John Calvin was born as Jehan Cauvin on 10 July 1509, at Noyon, a town in Picardy, a province of the Kingdom of France. He was the first of four sons who survived infancy. His mother, Jeanne le Franc, was the daughter of an innkeeper from Cambrai. She died of an unknown cause in Calvin's childhood, after having borne four more children. Calvin's father, Gérard Cauvin, had a prosperous career as the cathedral notary and registrar to the ecclesiastical court; he died in 1531, after suffering for two years with testicular cancer. Gérard intended his three sons — Charles, Jean, and Antoine — for the priesthood.

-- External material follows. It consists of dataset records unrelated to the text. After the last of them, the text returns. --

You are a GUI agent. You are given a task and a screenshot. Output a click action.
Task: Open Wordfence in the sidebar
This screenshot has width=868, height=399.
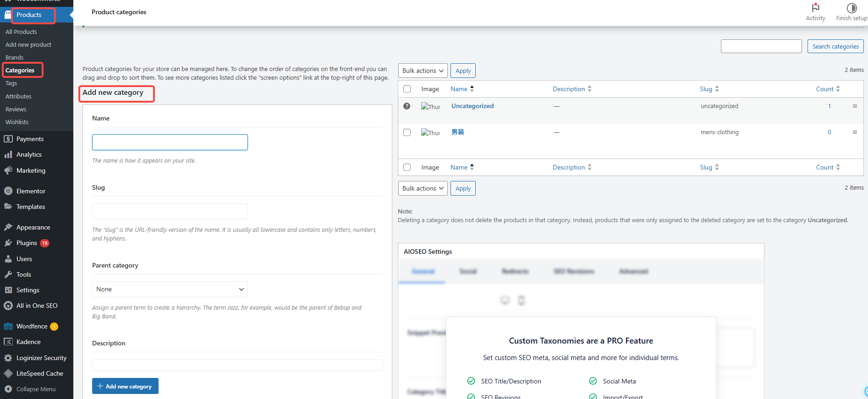tap(32, 326)
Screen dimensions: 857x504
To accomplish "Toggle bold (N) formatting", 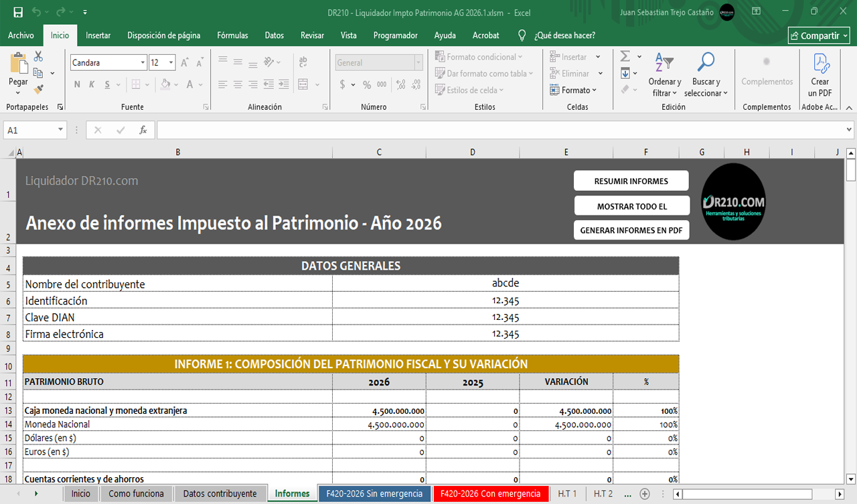I will click(x=77, y=84).
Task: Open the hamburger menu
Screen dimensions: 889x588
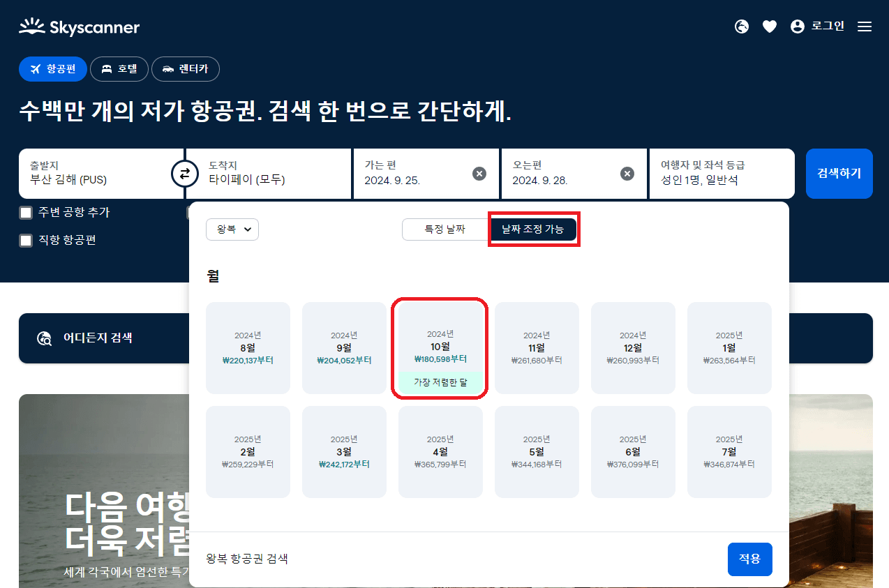Action: pos(864,26)
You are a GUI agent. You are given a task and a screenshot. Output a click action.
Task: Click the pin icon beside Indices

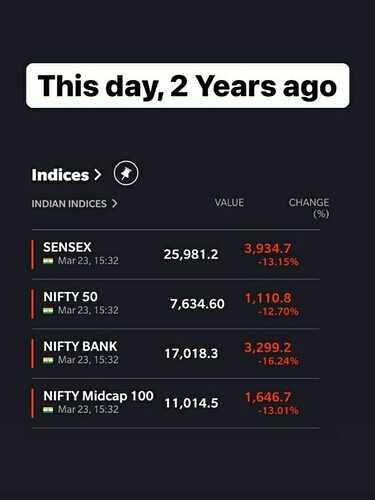click(126, 173)
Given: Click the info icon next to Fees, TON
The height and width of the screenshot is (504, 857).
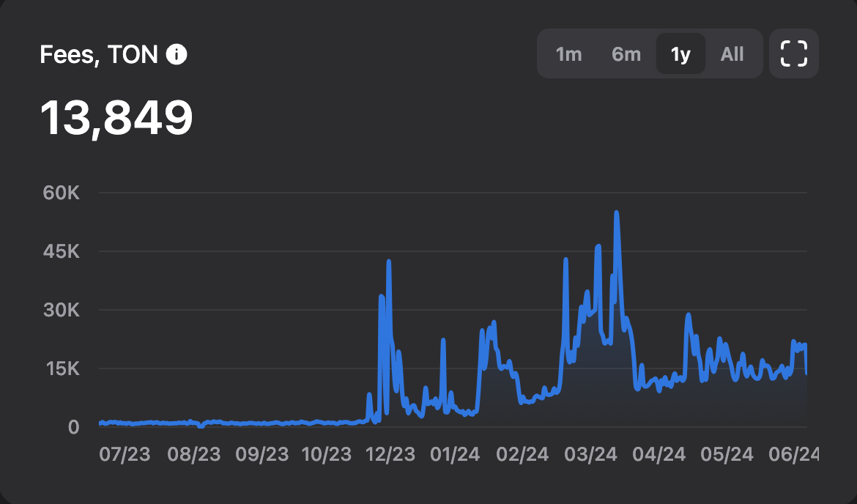Looking at the screenshot, I should click(177, 55).
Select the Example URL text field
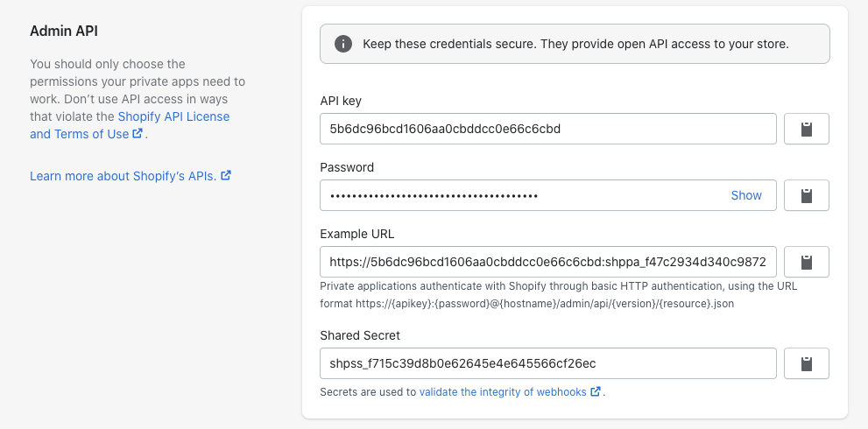The image size is (868, 429). point(548,262)
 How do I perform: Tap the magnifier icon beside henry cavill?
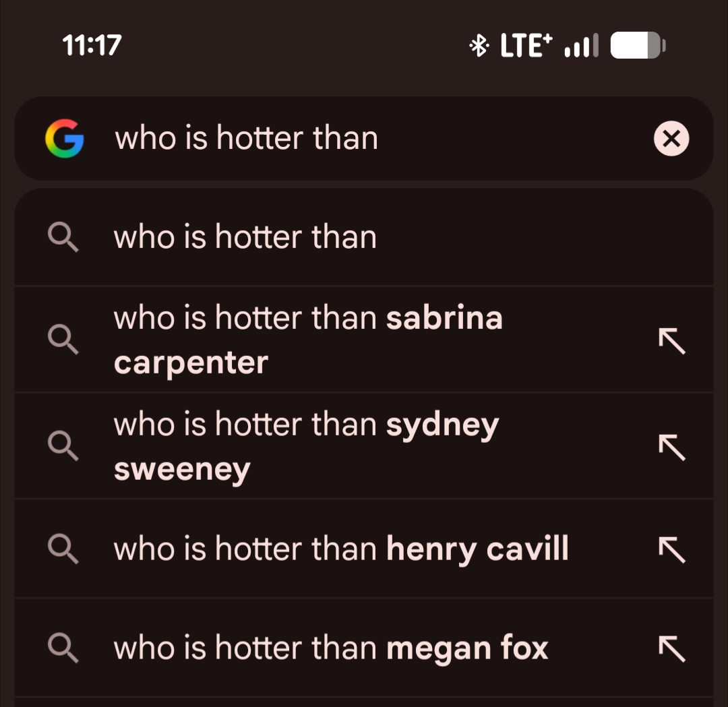pos(63,549)
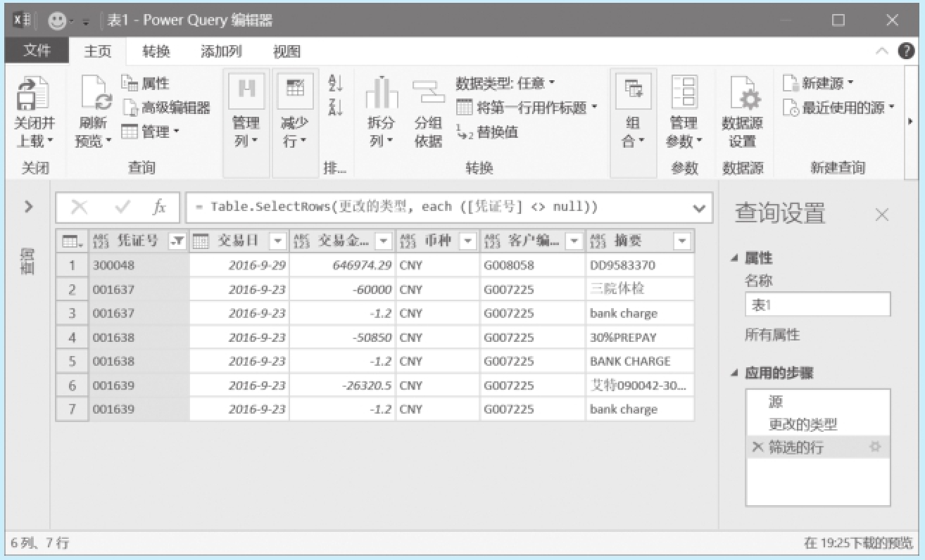
Task: Open filter dropdown on 交易日 column
Action: click(x=278, y=241)
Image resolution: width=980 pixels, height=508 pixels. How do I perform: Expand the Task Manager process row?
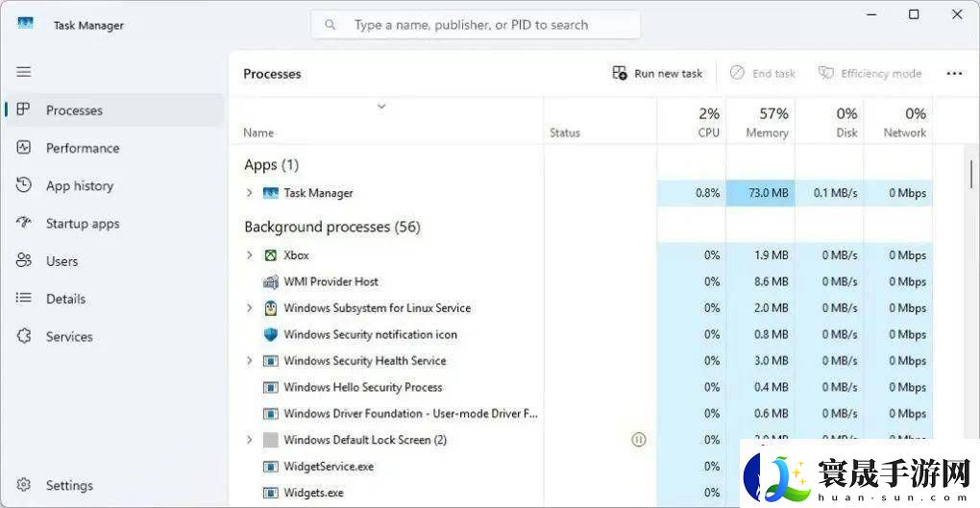click(x=249, y=193)
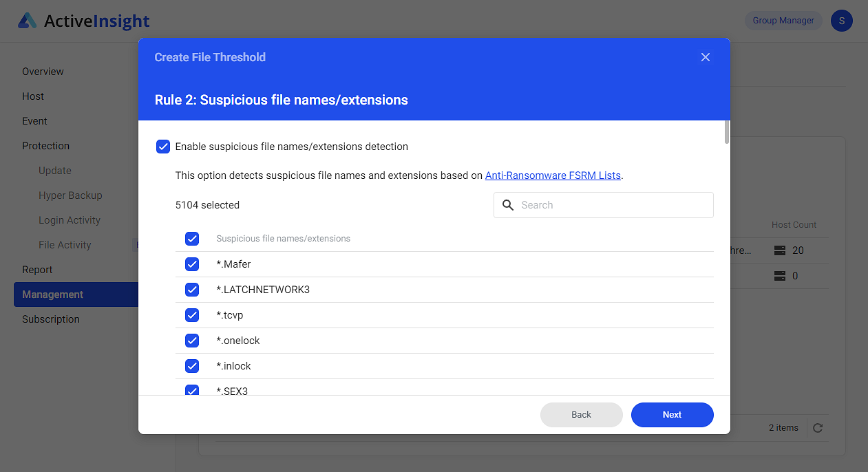Toggle the select-all header checkbox
The height and width of the screenshot is (472, 868).
[192, 239]
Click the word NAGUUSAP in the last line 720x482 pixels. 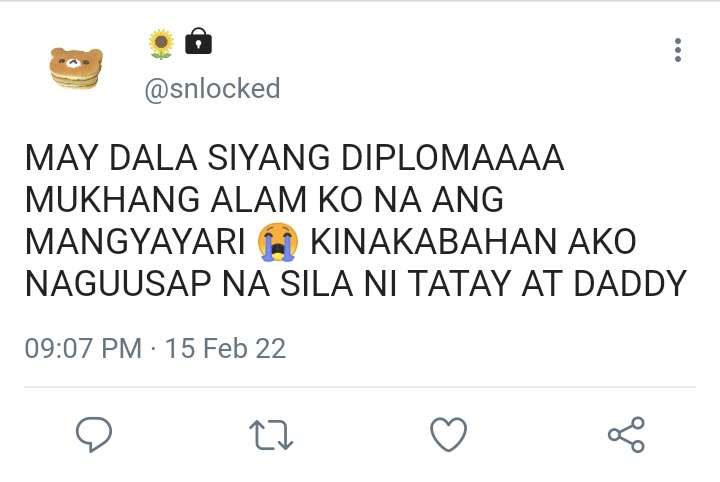click(x=118, y=284)
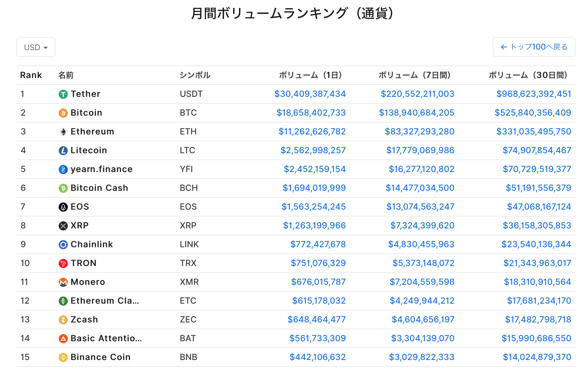Screen dimensions: 588x368
Task: Click the Basic Attention Token triangle icon
Action: tap(63, 338)
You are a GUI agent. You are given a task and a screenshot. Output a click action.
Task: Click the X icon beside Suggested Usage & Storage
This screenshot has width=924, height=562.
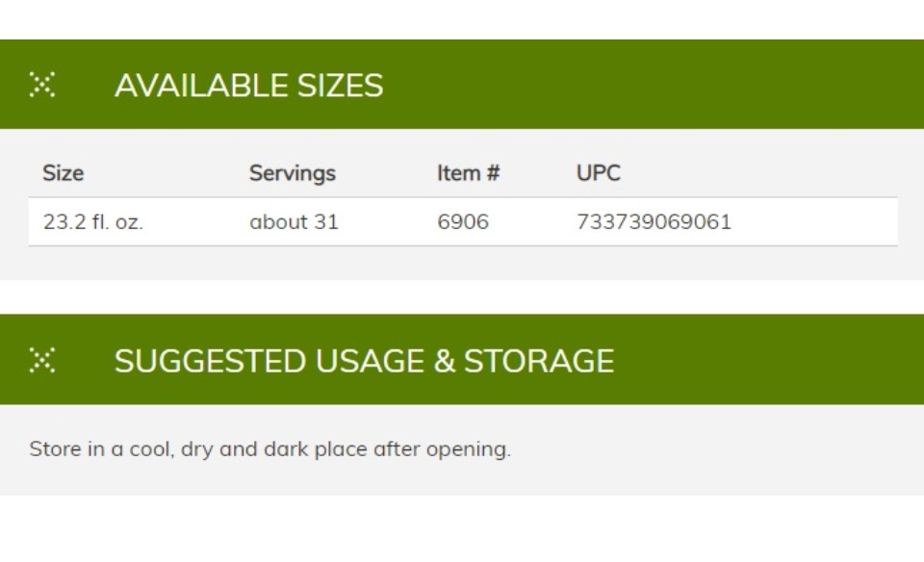[x=41, y=360]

Young Calvin was particularly precocious. However, by age 12, he was employed by the bishop as a clerk and received the tonsure, cutting his hair to symbolise his dedication to the Church. He also won the patronage of an influential family, the Montmors. Through their assistance, Calvin was able to attend the Collège de la Marche, Paris, where he learned Latin from one of its greatest teachers, Mathurin Cordier. Once he completed the course, he entered the Collège de Montaigu as a philosophy student.

In 1525 or 1526, Gérard withdrew his son from the Collège de Montaigu and enrolled him in the University of Orléans to study law. According to contemporary biographers Theodore Beza and Nicolas Colladon, Gérard believed that Calvin would earn more money as a lawyer than as a priest. After a few years of quiet study, Calvin entered the University of Bourges in 1529. He was intrigued by Andreas Alciati, a humanist lawyer. Humanism was a European intellectual movement which stressed classical studies. During his 18-month stay in Bourges, Calvin learned Koine Greek, a necessity for studying the New Testament.

Also, Calvin's theology can be traced to the Bible, part of which is expressed in The Canons of the Council of Orange (529), so to claim that he made his own religious system is in error.